EXCERPT TO READ:

┄┄┄┄┄┄┄┄┄┄┄┄┄┄┄┄┄┄┄┄

Lord JagannathFestival of Chariots

HISTORY OF RATHA YATRA IN KWAZULU NATAL

Prior to 1980, outside of India, little was known of Ratha-yatra (Festival of Chariots).  Then with the introduction of the Krishna consciousness movement in the West by His Divine Grace A.C. Bhaktivedanta Swami Prabhupada came the practices, traditions and festivals that are so intrinsically associated with devotional service and worship of Lord Krishna.  The supremacy and various forms of Krishna were made known for the whole world to behold and the centuries old festival of chariots became a familiar sight throughout major cities all over the world.

Likewise when Srila Prabhupada visited Durban, South Africa in 1975 he expressed two desires for this city viz. that the ancient Festival of Chariots take place on Durban’s Beachfront and that a beautiful temple be built in the heart of Chatsworth.

┄┄┄┄┄┄┄┄┄┄┄┄┄┄┄┄┄┄┄┄

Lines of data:

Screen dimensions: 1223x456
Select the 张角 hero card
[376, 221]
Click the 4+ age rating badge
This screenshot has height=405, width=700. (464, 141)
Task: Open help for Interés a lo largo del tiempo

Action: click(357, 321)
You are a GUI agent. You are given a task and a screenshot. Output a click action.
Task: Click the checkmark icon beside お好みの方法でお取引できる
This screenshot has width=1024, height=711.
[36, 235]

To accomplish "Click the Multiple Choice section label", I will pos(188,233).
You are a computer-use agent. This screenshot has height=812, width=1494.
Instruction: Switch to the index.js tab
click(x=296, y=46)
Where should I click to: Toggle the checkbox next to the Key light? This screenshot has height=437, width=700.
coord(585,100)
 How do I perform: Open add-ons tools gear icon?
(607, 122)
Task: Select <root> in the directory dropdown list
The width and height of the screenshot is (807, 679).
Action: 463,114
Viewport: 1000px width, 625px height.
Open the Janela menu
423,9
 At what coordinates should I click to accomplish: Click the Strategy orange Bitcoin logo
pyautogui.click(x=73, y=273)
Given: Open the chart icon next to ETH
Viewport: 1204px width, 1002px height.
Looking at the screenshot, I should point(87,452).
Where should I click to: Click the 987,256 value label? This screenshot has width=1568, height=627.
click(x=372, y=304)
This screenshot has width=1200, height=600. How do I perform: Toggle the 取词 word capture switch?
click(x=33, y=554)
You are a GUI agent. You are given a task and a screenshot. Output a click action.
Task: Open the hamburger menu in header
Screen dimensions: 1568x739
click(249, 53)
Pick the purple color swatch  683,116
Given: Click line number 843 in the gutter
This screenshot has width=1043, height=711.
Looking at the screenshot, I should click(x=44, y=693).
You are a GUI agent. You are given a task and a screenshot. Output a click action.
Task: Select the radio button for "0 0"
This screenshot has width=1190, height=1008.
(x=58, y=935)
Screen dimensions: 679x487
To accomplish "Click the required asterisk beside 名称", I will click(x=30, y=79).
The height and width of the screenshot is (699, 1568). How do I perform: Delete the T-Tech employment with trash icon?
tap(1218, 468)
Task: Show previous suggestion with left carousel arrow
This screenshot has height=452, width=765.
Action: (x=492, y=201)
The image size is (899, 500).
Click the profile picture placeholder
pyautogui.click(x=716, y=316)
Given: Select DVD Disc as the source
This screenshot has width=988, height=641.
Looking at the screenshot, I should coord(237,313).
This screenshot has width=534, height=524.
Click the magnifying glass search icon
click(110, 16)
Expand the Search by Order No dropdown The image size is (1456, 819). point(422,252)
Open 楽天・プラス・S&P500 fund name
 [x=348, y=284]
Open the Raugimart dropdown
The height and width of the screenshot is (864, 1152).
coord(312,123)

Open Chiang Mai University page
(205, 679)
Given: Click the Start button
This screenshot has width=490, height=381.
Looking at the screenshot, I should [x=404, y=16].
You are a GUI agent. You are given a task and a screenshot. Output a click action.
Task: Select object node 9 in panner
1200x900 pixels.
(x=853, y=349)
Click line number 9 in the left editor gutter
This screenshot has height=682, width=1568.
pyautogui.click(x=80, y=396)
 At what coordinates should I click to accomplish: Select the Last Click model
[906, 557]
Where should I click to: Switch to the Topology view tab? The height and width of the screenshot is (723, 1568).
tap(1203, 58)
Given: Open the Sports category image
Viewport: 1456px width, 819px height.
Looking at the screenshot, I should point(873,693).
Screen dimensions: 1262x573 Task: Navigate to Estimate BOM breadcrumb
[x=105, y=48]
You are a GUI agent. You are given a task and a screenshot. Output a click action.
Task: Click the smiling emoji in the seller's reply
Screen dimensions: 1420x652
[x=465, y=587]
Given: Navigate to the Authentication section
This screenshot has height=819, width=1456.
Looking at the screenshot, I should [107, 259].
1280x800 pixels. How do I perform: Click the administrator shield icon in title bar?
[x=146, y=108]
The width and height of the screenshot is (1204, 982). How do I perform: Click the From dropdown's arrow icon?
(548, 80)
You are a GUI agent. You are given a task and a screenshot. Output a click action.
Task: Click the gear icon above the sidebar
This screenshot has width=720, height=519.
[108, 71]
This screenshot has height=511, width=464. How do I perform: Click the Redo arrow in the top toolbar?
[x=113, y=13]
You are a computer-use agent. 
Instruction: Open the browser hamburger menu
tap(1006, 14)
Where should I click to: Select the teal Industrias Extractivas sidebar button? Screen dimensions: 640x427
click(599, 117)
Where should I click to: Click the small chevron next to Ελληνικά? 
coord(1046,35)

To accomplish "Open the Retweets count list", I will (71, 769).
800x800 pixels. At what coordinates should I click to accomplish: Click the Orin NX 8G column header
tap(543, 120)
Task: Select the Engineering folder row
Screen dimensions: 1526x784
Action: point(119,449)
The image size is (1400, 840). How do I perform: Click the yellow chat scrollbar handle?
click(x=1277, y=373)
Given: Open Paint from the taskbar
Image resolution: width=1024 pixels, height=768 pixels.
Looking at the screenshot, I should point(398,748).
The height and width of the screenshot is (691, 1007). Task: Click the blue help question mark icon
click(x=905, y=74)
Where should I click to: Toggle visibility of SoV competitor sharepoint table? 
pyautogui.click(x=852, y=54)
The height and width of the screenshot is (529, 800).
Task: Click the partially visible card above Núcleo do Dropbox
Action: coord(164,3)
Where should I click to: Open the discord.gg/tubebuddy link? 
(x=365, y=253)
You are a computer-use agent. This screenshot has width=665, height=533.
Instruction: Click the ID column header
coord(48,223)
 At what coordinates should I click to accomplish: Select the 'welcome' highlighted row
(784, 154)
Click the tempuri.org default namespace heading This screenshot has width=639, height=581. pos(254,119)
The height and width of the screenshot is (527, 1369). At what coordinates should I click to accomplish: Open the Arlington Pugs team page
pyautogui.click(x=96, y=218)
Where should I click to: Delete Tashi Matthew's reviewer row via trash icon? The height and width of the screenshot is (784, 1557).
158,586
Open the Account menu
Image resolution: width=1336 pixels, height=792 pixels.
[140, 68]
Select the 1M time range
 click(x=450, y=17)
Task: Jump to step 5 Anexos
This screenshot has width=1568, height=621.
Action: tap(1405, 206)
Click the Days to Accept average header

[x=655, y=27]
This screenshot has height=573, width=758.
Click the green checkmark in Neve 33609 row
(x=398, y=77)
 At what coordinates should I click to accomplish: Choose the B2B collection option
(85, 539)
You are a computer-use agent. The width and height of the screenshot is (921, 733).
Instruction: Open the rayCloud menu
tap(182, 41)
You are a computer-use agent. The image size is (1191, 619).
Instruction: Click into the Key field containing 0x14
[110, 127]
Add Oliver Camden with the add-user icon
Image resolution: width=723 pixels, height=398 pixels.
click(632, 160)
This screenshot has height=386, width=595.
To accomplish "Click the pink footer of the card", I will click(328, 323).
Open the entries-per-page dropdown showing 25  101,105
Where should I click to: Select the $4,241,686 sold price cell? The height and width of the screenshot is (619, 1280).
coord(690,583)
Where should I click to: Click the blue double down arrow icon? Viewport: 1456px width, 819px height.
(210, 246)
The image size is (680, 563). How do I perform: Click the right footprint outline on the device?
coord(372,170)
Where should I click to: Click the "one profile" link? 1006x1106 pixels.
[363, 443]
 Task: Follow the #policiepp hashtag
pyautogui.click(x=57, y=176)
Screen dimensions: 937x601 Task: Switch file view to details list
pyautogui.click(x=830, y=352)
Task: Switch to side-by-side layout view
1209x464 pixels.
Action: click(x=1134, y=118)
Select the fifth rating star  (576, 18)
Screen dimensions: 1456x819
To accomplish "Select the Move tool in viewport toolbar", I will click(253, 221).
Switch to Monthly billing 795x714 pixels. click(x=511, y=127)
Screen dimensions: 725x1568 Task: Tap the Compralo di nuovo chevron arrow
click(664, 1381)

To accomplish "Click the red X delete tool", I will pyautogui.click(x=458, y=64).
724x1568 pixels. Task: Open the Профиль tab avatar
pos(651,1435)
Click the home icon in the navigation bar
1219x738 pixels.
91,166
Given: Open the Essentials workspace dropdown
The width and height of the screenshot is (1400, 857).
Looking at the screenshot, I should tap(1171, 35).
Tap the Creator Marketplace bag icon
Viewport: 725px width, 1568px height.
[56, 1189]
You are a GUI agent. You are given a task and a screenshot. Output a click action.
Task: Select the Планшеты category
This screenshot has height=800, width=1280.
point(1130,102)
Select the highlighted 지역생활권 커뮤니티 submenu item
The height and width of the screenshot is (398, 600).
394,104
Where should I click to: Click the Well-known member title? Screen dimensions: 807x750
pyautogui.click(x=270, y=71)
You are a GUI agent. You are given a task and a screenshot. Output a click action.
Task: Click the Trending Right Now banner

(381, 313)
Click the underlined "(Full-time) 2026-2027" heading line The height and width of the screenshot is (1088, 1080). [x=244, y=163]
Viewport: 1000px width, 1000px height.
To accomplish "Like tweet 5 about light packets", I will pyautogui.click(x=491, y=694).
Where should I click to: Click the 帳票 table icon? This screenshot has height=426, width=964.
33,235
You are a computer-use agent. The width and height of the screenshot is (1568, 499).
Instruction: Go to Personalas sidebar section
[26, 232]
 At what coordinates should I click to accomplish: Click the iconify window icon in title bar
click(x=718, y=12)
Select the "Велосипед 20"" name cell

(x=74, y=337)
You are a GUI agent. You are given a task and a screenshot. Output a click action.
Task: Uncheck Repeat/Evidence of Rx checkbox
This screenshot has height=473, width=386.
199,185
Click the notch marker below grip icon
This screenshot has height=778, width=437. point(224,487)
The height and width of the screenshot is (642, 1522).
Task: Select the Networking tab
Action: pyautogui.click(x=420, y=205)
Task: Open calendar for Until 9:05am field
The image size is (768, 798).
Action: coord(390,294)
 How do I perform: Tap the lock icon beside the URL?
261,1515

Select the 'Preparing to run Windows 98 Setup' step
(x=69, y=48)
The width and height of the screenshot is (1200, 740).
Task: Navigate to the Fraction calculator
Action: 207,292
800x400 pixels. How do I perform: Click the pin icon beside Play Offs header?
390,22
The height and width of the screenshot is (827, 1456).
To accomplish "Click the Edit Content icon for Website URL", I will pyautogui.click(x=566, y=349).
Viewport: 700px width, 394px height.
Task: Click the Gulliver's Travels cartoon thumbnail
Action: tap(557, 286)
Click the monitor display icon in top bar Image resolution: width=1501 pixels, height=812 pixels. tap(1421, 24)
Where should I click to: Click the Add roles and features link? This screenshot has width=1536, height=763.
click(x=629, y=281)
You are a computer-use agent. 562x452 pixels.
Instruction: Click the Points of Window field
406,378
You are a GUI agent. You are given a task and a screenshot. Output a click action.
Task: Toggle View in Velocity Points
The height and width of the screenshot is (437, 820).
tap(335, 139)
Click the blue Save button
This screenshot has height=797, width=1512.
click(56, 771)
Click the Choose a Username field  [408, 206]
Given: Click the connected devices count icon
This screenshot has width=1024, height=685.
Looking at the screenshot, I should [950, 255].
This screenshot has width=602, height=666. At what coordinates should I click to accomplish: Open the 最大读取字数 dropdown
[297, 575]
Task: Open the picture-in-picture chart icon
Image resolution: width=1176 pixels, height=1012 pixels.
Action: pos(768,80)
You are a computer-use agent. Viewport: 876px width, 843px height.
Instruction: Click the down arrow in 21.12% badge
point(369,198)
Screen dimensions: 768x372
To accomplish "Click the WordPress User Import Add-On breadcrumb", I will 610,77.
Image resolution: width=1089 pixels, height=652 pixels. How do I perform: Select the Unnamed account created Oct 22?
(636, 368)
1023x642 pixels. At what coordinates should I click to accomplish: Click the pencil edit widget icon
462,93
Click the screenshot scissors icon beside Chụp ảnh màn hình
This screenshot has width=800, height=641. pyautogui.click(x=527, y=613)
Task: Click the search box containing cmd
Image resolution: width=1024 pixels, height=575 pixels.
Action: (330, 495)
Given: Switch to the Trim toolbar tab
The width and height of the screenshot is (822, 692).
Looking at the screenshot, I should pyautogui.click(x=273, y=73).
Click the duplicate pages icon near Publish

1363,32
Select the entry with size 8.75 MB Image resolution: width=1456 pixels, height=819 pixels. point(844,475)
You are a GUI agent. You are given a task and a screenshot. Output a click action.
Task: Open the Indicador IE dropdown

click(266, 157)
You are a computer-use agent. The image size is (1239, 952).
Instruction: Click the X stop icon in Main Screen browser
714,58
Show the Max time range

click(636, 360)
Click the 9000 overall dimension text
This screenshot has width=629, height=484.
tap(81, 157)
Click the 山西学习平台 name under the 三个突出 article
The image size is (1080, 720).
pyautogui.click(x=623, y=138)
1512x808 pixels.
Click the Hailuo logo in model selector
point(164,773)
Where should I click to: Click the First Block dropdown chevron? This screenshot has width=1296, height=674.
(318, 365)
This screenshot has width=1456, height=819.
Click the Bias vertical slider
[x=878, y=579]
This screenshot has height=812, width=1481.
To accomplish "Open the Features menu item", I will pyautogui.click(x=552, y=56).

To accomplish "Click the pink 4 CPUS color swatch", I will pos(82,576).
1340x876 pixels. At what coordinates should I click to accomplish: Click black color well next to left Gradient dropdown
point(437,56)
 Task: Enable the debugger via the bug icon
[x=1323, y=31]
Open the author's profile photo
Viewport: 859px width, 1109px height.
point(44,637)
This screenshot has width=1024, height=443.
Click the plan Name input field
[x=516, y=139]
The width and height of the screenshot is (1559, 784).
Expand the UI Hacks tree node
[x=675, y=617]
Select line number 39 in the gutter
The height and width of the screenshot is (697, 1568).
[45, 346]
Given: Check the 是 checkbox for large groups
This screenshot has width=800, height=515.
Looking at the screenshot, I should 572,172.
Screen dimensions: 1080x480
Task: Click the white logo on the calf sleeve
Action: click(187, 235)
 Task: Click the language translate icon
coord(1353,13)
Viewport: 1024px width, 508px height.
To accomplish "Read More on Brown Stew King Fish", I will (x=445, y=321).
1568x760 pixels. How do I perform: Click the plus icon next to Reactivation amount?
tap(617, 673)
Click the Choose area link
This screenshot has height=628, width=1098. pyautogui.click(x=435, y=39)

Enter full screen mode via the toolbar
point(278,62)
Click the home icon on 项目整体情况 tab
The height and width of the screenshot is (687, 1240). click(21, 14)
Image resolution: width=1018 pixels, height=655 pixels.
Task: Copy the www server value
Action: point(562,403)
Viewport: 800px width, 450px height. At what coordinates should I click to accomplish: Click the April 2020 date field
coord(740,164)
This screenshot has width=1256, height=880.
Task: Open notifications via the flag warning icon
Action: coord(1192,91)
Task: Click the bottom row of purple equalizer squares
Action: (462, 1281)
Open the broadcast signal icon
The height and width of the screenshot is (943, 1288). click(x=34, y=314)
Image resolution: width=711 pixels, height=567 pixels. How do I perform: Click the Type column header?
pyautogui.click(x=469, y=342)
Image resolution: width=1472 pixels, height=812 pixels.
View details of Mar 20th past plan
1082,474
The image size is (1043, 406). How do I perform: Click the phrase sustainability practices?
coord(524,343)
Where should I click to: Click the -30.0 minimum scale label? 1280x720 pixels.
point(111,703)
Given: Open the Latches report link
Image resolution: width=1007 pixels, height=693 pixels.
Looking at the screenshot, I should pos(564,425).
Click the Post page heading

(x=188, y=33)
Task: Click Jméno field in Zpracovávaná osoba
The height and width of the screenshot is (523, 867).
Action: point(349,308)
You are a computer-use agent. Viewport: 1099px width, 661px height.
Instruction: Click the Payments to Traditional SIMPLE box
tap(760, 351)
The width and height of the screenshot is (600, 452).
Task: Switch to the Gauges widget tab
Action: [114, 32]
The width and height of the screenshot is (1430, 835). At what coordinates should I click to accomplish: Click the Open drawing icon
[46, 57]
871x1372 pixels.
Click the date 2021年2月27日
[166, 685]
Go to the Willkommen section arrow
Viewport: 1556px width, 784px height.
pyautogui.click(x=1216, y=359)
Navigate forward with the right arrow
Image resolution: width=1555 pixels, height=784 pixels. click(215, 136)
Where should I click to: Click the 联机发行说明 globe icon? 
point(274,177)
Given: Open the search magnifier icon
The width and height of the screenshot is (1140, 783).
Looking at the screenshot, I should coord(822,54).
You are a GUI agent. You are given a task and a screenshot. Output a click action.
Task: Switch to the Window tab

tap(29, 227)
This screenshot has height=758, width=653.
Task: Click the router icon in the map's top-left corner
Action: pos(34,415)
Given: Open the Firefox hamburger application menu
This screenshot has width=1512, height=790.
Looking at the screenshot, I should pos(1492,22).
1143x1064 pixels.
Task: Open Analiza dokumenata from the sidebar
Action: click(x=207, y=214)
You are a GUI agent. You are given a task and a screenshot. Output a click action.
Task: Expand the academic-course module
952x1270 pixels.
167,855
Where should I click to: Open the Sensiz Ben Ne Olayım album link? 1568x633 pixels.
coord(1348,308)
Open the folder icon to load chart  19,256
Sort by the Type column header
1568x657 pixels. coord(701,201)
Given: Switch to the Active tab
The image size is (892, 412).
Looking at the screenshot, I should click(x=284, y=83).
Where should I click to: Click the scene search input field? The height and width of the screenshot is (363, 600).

┄┄┄┄┄┄┄┄┄┄┄┄┄┄┄┄┄┄┄┄

DIRECTIONS:
1 – According to the history of Ratha Yatra in KwaZulu Natal, where did Srila Prabhupada wish a beautiful temple to be built?
2 – Write a continuation of the history of Ratha Yatra in KwaZulu Natal, beginning after its final sentence.
None of these data are used in the work here.

RESULTS:
1 – In the heart of Chatsworth.

2 –
Thirty years on, both these desires have been realized local.  On Sunday, 9th December 1980 the fast expanding nama hatta circle of congregation devotees were filled with excitement as the Ratha-yatra festival was to make its debut in Tongaat on the North Coast of KwaZulu-Natal.  Busses ferried devotees from over 30 nama hattas to the starting point at Outspan gounds in Tongaat.   Two chariots draped with thousands of marigold garlands (one carrying Lord Jagannath and the other Their Lordships Baladeva and Subhadra) were tugged along by the jubilant devotees down the main road through the centre of Tongaat leading to the Buffelsdale stadium.  Despite the heavy downpour of rain, drenched and dried, devotees enthusiastically chanted, danced and drew the two chariots.  At the stadium, a crowd of over 10 000 onlookers had gathered to participate in the festivities which included a spiritual discourse, baratha natyam dances and a drama mimed to a pre-recorded script in Los Angeles, USA.  After a tumultuous kirtan, the festival concluded with the distribution of prasadam which had been prepared by the Tongaat nama hatta devotees.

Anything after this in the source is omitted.